▶ **Available data**:
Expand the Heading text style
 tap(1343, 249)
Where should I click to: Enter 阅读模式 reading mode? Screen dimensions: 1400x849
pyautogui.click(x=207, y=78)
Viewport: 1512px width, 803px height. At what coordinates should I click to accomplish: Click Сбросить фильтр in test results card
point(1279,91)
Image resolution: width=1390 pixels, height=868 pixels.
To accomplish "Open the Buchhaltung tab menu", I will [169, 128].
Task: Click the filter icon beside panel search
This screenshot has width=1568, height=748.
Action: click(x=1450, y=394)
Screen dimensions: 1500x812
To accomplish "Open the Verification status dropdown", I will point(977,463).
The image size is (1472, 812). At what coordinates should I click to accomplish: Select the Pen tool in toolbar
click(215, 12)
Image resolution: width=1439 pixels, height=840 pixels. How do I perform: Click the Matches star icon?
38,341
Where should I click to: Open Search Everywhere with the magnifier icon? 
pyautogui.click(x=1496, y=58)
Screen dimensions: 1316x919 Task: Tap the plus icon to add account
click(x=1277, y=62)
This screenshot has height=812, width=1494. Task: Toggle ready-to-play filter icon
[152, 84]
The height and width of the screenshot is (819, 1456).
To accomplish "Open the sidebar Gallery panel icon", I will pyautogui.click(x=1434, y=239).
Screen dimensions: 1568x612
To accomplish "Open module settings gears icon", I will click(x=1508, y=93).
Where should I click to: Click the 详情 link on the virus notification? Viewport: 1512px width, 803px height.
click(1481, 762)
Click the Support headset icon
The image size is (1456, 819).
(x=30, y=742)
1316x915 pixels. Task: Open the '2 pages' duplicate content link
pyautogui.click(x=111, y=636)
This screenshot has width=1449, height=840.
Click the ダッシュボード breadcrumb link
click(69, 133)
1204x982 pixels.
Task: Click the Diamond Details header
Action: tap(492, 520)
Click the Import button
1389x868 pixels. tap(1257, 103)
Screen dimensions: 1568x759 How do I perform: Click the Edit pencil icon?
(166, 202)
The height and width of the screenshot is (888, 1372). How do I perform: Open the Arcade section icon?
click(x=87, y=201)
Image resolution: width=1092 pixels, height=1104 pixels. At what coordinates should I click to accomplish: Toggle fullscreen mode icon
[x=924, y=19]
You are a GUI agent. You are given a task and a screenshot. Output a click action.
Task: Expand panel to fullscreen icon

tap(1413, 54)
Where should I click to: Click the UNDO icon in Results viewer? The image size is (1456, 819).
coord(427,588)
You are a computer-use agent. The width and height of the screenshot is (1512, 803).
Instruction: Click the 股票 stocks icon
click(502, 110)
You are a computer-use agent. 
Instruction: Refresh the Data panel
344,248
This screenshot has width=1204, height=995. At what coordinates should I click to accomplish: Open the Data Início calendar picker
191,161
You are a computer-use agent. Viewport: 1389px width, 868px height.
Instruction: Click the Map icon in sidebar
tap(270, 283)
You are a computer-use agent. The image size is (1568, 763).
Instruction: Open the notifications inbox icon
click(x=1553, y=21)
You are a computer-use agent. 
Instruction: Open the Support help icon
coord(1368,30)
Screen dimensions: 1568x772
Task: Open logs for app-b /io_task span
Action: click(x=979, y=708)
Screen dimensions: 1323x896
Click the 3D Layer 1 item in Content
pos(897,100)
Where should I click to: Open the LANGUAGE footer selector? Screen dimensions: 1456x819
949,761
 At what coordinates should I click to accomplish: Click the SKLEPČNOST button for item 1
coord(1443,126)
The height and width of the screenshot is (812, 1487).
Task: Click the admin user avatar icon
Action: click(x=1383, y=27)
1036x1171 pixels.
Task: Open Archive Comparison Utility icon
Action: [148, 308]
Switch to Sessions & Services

▶ **Problem to solve**: Note each line above that holds "computer", then copy all of them.

▶ **Task answer**:
You are a computer-use agent. The width and height of the screenshot is (1512, 803).
You are a computer-use agent. 
You are a computer-use agent. Viewport: 1389px width, 868px height.
You are a computer-use agent. The image size is (1568, 763).
You are a computer-use agent. 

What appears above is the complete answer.